Quando o quadril passa por um processo degenerativo por conta de alguma doença como a artrose do quadril por exemplo, ele se torna doloroso e muito limitado. Essa cirurgia, na maioria das vezes é indicada para restaurar os movimentos naturais e aliviar as dores do local, refletindo na qualidade de vida do paciente.

A prótese de quadril também pode ser utilizada em outros casos, como o das fraturas no fêmur proximal.

Aspectos da cirurgia

A artroplastia é um dos tipos de cirurgia com resultados mais bem sucedidos de toda a medicina e evolui continuamente nos últimos anos, sendo que esses avanços são aplicados tanto nos materiais utilizados para confecção das próteses como no processo cirúrgico em si.

O risco de complicações pós cirúrgicas é relativamente baixo, mas isso não exclui os riscos envolvidos, já que é um tipo de cirurgia de grande porte.

Para evitar que o paciente sofra algum tipo de risco, antes de realizar o processo cirúrgico, o mesmo é submetido a uma série de exames para verificar as suas condições de saúde de um modo geral. O momento de realizar a cirurgia será definido a partir dos resultados dos exames em conversa com o ortopedista responsável.
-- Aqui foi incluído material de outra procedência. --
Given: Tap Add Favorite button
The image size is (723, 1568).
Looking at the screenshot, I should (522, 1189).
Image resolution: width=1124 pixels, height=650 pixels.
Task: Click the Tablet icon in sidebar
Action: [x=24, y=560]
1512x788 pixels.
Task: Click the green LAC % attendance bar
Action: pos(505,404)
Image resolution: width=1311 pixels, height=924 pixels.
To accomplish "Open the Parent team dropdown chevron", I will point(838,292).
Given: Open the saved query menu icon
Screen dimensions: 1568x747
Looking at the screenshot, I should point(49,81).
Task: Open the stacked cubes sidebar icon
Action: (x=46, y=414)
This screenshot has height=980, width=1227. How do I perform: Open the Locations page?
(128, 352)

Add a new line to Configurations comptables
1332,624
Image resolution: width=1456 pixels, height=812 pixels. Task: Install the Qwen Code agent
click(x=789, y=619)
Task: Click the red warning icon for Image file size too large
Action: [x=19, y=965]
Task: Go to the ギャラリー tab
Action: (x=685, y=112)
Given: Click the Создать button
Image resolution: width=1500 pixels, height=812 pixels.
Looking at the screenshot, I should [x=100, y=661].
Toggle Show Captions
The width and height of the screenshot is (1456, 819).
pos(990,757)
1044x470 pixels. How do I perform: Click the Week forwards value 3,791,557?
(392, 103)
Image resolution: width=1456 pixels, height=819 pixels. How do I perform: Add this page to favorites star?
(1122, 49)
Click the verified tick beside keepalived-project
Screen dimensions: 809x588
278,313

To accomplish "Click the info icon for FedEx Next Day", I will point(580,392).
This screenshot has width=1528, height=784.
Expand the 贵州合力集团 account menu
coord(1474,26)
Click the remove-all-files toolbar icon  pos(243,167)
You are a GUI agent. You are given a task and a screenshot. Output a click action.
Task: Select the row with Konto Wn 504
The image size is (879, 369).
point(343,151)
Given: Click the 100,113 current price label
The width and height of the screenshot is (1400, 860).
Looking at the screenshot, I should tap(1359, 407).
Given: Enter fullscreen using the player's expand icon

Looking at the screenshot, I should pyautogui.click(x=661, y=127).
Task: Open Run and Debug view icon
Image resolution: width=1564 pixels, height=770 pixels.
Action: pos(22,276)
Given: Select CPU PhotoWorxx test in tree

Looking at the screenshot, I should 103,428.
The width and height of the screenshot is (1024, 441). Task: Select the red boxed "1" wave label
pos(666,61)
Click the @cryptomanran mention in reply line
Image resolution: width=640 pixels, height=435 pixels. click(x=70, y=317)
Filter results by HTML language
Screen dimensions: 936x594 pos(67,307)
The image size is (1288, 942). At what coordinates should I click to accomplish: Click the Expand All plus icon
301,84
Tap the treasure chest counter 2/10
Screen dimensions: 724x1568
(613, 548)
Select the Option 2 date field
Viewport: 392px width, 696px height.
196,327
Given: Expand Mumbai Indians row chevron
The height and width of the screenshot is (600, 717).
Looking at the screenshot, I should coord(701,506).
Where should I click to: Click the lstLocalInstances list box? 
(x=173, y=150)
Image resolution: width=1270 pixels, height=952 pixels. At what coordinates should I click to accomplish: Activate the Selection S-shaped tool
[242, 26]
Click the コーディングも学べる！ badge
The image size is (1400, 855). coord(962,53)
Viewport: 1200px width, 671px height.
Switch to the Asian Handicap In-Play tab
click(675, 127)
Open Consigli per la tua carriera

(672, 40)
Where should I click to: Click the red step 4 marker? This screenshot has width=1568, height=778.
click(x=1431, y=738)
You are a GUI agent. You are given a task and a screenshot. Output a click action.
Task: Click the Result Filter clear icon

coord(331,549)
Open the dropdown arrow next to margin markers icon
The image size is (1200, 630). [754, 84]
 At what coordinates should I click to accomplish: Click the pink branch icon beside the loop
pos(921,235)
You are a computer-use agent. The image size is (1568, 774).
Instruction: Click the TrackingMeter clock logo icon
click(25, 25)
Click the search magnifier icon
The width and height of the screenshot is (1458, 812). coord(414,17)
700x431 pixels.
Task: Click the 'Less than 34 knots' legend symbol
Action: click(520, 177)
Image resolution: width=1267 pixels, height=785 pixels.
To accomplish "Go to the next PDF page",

Prótese de quadril: recuperação e cuidados 

Alguns cuidados são essenciais no processo de recuperação dessa cirurgia, são eles:

  • Manter sempre o posicionamento adequado dos membros inferiores, evitando o cruzamento dos joelhos e flexões do quadril próximas a 90 graus, além de rotações e torções da perna onde a cirurgia foi efetuada;
  •  Ao realizar a troca de decúbito no leito, deve ser evitado flexionar o quadril e nem aduzir o mesmo além da linha média do próprio corpo;
  •  Quando houver a necessidade de sentar em cadeiras ou vasos sanitários, a perna operada deverá ficar em extensão, mais a frente da outra, evitando uma angulação exagerada da mesma;
  • Quando subir degraus a perna que não passou por cirurgia deve ser sempre colocada à frente. Quando for para descer degraus a operada é quem vai na frente.